Señorita Panamá 2002 was the 20th Anniversary of the Señorita Panamá pageant which started in 1982 and 37th celebration of the Miss Panama contest, The event was held at the Vasco Núñez Convention Center of the Hotel Panamá, Panama City, on 6 September 2002.

The pageant was broadcast on RPC-TV Channel 4 on September 16. 14 contestants from all over Panama competed for the prestigious crown. At the conclusion of the final night of competition, outgoing titleholder Justine Pasek of Panama Centro who became later Miss Universe 2002 crowned Stefanie de Roux of Panama Centro as the new Señorita Panamá.

In the same night was celebrated the election of the "Señorita Panamá World", was announced the winner of the Señorita Panamá Mundo title. Señorita Panamá World 2001 Lourdes Cristina González Montenegro of Los Santos crowned Yoselín Sánchez Espino of Los Santos as the new Señorita Panamá World.
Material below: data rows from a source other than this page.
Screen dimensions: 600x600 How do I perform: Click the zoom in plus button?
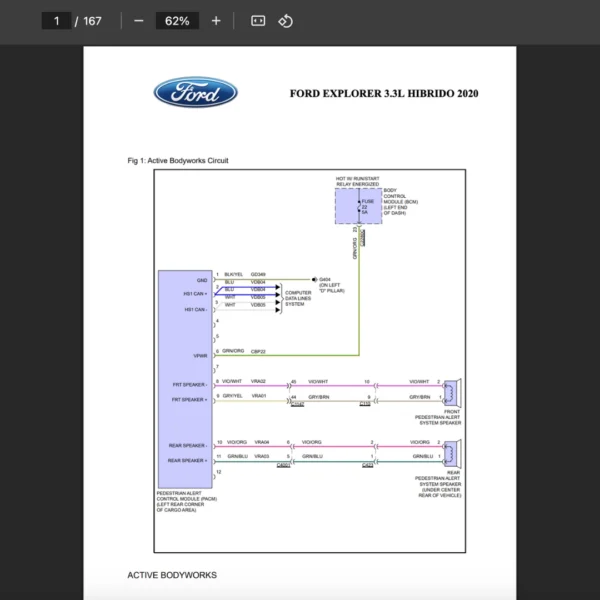(216, 21)
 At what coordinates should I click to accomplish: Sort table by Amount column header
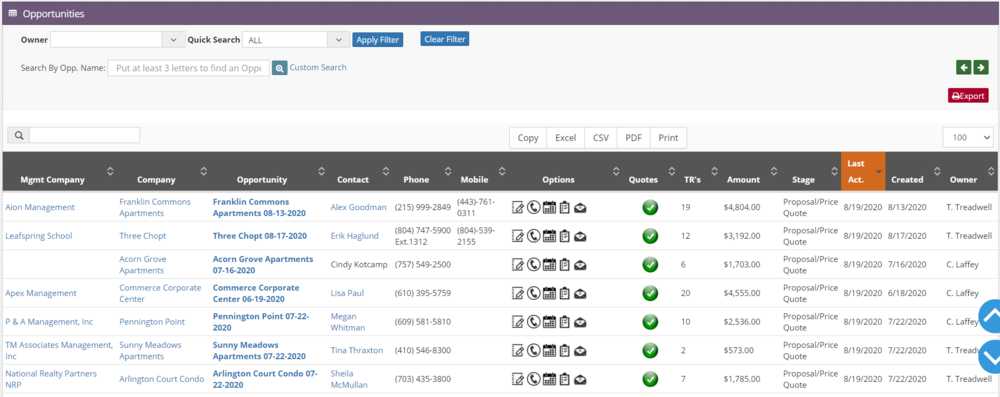tap(743, 179)

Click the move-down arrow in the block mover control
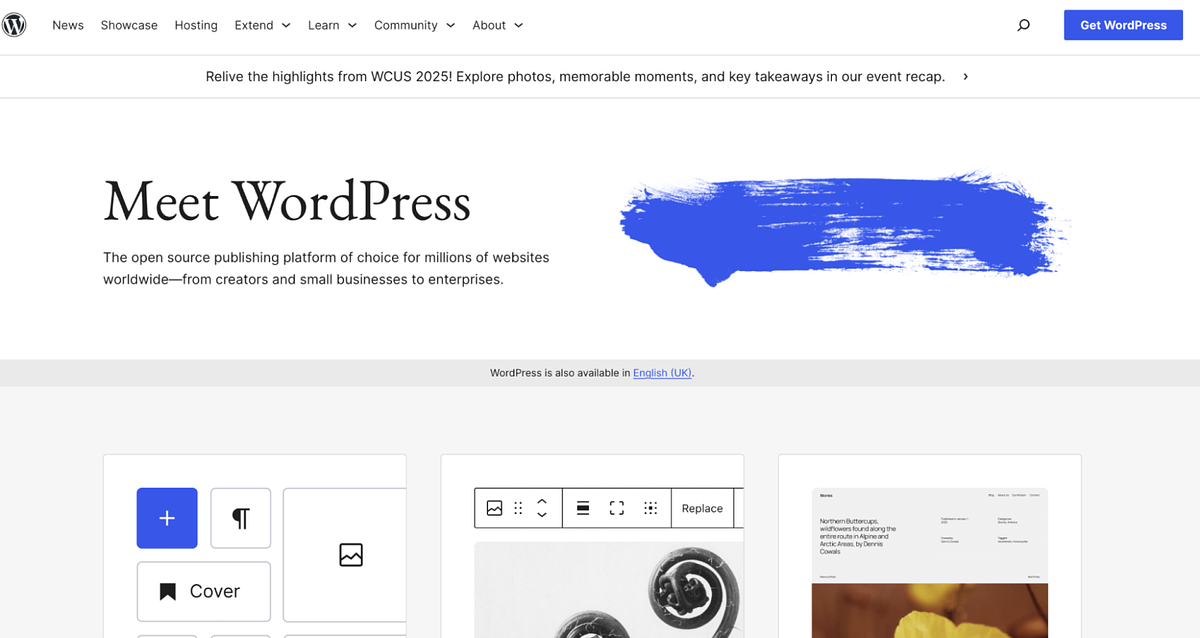pyautogui.click(x=542, y=514)
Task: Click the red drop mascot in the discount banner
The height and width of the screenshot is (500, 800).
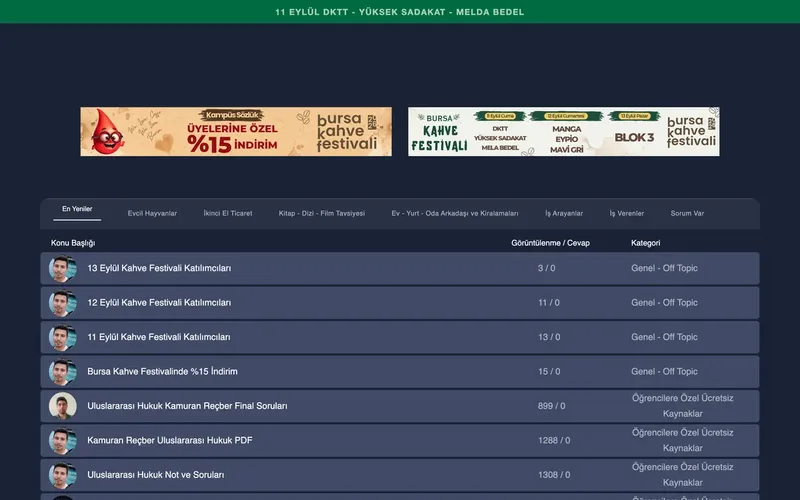Action: [107, 132]
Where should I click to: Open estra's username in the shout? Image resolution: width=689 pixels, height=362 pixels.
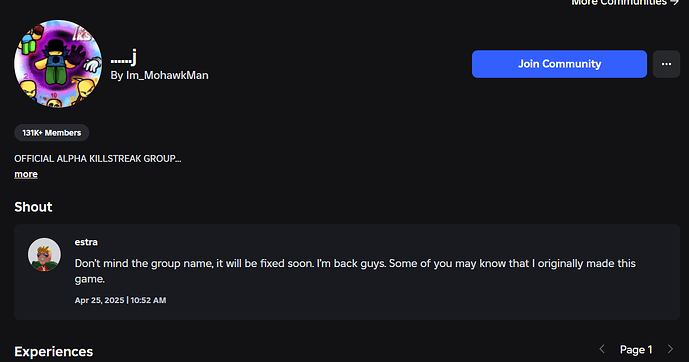click(x=86, y=242)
De Roux competed in the Miss Universe 2003 pageant, held at the Figali Convention Center, Panama City, Panama. on 3 June 2003. She placed among the Top 15 semi finalists.
In other hands Sánchez competed in Miss World 2002, the 52nd edition of the Miss World pageant, was held on 7 December 2002 at the Alexandra Palace in London, United Kingdom.

==Results==
===Placements===

| Placement | Contestant |
|---|---|
| Señorita Panamá 2002 | Panama City – Stefanie de Roux; |
| Señorita Panamá World 2002 | Los Santos – Yoselín Sánchez Espino; |
| 1st Runner-Up | Panama City – Yanela De Sedas; |
| 2nd Runner-Up | Panama City – Nelda Sánchez Cantoral; |
| 3rd Runner-Up | Panama City – María Isabel Arias; |

===Special awards===

| Final results | Designer | Topic | Contestants |
|---|---|---|---|
| Best National Costume | Horacio Prado | Zaracundé | Yanela De Sedas |
| 1st runner-up | Rogelio González | Princesa Nageyarib | Nelda Sánchez |
| 2nd runner-up | José Luis González | Flor del Espíritu Santo | Ana Lorena Forgnone |

| Award | Contestant |
|---|---|
| Miss Congeniality | María Isabel Arias |
| Miss Photogenic | Yanela De Sedas |
| Best Hair | Estella Oller |

===Judges===
- María Elena Berberían, TV Presenter.
- Giovanni Spirito, hairstylist.
- Liriola Pittí, Minister of Tourism.
- José Miguel Alemán - Minister of Health.
- Analía Núñez - Señorita Panamá 1999.
- María Cordelia Denis - Señorita Panamá World 1987.
- Julian Vergara, manager, Panamá Hotel.
- Mery Alfaro de Villageliú, socialité.

== Contestants ==
These are the competitors who have been selected this year.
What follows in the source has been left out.